The gist is that your string table(s) consist of the English version of the string followed by the localised version(s) of the string, and your translation function takes the english version of the string as a parameter, and returns the localised string to be drawn to the screen.
- If the translation function finds a translated version of the requested string, it returns the translated version, and everything works normally.
- If the translation function doesn't find a translated version of the requested string (and this is the elegant part of this system), it returns
$$string$$
. That is, it returns the requested string, surrounded by $$
on each side.
Calling the function might look something like this:
string translatedString = XLAT( rawString );
Ideally, I advise putting this code into your string drawing code, immediately before rendering, so that you can be certain that every string which makes it to the screen has been through the translation function exactly once.
Here are the benefits of this system:
- Your English-language developers can still easily read and use the non-translated strings during development, by simply ignoring the
$$
characters. Additionally, all your level files do not require any special localisation: any strings placed in them which wind up being rendered to screen will automatically be translated through this system.
- Any non-translated strings are very obvious, due to the
$$
characters surrounding them. It's easy to not notice untranslated strings if you don't do something like this.
- If a string is changed at all in your code or data, it automatically becomes an untranslated string again, even if it had already been translated.

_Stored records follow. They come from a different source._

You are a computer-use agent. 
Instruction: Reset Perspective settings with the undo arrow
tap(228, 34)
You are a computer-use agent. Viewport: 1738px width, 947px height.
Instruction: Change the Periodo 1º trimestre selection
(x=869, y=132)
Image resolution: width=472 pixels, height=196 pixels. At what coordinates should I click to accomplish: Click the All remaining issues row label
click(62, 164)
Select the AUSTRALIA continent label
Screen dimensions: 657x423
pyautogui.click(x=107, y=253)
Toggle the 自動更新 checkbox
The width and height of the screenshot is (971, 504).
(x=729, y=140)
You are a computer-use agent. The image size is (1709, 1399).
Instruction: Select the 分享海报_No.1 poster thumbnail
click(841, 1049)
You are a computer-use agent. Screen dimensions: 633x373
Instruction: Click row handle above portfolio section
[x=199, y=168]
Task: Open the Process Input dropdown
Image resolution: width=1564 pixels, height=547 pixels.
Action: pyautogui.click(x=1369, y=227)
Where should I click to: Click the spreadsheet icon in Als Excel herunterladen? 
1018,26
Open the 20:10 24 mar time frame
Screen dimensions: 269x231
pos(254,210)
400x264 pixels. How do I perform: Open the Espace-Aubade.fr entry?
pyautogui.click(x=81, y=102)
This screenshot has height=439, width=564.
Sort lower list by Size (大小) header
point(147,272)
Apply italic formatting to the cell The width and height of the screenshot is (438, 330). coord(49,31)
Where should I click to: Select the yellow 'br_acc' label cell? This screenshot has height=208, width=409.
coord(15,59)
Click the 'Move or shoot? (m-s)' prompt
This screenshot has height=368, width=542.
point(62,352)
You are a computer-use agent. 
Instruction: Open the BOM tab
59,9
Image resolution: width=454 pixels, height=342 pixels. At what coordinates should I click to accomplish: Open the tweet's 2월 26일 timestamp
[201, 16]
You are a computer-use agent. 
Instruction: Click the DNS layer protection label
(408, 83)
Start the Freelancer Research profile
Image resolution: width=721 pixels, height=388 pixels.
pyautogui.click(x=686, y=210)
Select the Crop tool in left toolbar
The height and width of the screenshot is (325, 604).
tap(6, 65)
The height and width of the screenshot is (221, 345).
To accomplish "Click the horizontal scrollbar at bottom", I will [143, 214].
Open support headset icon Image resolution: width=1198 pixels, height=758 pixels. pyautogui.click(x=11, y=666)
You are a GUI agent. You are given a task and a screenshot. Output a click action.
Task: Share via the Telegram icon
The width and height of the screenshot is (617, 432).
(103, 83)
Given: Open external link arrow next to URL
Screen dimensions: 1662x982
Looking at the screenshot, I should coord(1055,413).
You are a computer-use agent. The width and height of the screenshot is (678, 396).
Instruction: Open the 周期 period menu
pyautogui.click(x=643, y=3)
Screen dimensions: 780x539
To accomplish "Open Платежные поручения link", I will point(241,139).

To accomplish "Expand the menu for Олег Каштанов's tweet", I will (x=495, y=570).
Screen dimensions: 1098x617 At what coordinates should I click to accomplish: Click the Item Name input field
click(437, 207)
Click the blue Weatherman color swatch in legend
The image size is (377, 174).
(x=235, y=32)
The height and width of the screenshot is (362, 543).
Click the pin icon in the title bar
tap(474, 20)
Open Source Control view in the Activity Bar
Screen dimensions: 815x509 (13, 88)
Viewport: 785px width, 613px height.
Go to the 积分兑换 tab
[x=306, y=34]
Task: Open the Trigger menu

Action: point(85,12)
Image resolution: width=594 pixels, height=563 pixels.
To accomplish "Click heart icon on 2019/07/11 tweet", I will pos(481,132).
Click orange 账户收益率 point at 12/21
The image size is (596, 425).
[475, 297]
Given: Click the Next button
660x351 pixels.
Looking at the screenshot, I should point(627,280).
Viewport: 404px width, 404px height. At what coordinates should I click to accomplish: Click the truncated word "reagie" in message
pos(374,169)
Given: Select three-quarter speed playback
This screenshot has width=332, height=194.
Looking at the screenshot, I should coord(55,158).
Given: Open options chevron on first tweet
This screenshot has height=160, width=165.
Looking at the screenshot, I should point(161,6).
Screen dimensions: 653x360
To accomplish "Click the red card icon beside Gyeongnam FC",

This means that it starts showing up as untranslated again when you run your program, and you don't wind up with old, no-longer-accurate translations peppering your game the way that you can in integer-keyed string tables where none of your programmers or testers actually speak the translated language.
Downside of this system:
- By keying translated strings by the non-translated string, you can sometimes wind up with English strings that appear in more than one context, but need different translations in those different contexts ("OK" is a frequent culprit for this). In these cases, you wind up having to instead use unique "English" strings for the different situations, and translate that into proper English in the English translations.
(unrelated side note: A frequent novice mistake in localisation is to treat US English and UK English as the same language. Don't do that!)